DATA TO EXAMINE below:

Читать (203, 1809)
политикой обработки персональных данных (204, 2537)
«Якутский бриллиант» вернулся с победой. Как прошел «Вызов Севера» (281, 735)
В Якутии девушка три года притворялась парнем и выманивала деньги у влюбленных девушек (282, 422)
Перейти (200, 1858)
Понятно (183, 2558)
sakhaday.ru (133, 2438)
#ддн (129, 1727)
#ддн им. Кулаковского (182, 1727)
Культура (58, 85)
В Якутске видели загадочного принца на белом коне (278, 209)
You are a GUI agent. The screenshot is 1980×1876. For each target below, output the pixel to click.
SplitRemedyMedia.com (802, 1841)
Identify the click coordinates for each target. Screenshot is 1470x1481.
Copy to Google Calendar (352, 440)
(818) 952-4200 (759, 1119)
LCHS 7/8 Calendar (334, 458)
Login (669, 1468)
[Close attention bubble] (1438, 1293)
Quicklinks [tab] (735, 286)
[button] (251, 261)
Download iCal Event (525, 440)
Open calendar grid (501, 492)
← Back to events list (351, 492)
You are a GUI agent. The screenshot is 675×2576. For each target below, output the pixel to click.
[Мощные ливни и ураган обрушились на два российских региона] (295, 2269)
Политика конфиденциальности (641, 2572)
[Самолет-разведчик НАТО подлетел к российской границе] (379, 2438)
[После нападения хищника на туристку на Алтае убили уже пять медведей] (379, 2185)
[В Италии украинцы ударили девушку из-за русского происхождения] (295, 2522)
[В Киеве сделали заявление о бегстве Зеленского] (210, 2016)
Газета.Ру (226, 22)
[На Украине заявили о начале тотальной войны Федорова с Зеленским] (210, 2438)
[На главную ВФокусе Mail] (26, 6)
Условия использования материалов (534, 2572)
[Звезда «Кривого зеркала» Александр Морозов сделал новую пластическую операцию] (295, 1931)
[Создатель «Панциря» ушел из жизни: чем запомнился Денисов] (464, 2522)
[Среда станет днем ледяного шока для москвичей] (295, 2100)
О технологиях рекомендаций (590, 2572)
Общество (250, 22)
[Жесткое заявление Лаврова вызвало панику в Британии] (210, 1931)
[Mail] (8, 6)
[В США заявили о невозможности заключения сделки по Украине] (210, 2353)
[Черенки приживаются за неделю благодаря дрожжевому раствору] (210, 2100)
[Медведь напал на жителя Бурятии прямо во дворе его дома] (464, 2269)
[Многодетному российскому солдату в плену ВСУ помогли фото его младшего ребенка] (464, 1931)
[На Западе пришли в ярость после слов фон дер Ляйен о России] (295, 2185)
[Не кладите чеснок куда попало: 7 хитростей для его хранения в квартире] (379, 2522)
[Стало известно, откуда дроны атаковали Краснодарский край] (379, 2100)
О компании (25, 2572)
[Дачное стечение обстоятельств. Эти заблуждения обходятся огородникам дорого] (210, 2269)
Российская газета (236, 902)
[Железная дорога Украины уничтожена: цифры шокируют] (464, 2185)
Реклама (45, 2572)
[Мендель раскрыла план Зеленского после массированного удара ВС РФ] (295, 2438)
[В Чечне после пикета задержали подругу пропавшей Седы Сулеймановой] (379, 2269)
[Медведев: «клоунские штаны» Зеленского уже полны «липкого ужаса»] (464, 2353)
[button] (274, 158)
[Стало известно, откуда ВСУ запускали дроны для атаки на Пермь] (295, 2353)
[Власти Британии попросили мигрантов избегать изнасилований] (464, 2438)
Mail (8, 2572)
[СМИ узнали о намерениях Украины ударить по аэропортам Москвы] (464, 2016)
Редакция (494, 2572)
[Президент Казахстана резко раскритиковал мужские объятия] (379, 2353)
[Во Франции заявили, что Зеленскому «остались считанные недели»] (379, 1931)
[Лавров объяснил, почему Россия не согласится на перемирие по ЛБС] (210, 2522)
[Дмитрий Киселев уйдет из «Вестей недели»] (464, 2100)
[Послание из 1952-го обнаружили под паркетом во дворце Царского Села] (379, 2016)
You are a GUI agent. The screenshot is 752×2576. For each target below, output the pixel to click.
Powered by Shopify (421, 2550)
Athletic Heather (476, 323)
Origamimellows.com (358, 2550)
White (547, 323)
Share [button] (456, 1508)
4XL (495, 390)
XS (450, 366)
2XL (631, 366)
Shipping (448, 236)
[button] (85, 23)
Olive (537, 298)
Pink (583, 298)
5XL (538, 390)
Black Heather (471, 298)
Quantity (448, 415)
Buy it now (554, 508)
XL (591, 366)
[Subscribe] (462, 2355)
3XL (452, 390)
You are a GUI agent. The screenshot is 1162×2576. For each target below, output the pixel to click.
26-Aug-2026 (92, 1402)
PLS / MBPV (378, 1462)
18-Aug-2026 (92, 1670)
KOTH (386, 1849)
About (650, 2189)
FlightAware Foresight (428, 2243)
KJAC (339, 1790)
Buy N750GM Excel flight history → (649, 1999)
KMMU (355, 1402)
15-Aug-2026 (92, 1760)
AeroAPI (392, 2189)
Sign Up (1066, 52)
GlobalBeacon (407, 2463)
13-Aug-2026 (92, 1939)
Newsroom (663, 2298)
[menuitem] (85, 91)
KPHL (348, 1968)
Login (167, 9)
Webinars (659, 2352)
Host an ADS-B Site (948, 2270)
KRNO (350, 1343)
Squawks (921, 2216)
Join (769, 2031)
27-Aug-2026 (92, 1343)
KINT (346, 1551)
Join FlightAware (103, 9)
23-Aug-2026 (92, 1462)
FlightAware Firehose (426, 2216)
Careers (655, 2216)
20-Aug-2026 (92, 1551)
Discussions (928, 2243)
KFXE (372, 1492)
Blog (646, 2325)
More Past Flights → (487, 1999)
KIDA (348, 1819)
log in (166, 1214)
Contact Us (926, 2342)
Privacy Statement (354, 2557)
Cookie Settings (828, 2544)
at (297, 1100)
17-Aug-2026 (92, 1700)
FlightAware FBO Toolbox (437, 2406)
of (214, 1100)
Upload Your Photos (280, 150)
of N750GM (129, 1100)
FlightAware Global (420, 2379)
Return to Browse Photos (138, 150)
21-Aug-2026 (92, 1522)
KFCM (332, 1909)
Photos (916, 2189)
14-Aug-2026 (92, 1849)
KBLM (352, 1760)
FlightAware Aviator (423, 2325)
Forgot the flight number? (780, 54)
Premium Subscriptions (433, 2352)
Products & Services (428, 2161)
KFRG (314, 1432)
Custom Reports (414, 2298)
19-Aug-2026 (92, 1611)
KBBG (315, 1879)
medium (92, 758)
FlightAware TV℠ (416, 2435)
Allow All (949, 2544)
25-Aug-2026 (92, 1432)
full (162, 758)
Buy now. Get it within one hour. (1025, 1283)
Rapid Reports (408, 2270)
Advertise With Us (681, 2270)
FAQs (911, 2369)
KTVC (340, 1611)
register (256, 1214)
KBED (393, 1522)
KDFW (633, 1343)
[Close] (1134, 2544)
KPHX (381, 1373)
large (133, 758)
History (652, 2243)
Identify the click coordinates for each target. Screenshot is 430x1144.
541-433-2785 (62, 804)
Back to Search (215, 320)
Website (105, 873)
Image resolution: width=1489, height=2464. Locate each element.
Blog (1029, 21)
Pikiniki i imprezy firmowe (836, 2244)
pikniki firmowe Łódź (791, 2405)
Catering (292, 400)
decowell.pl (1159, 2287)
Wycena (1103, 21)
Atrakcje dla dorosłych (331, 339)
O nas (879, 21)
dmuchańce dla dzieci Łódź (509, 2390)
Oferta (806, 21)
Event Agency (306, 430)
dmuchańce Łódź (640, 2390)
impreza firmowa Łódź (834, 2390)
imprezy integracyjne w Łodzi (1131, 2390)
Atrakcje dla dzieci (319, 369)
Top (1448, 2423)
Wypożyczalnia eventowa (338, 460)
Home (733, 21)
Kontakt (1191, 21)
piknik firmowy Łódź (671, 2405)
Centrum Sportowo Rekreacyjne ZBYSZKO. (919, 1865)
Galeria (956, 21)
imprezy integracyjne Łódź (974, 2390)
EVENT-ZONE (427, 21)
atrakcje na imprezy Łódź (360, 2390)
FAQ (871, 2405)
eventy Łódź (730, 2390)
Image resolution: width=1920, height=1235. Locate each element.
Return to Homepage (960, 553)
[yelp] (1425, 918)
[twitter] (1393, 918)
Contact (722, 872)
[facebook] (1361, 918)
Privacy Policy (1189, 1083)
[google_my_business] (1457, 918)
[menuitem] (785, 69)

End of DATA TO EXAMINE.

■ TASK PROMPT
Your answer should consist of the lines of the listing that contain "Łódź", copied as they stand.

■ REPLY TO THE TASK
pikniki firmowe Łódź (791, 2405)
dmuchańce dla dzieci Łódź (509, 2390)
dmuchańce Łódź (640, 2390)
impreza firmowa Łódź (834, 2390)
piknik firmowy Łódź (671, 2405)
imprezy integracyjne Łódź (974, 2390)
atrakcje na imprezy Łódź (360, 2390)
eventy Łódź (730, 2390)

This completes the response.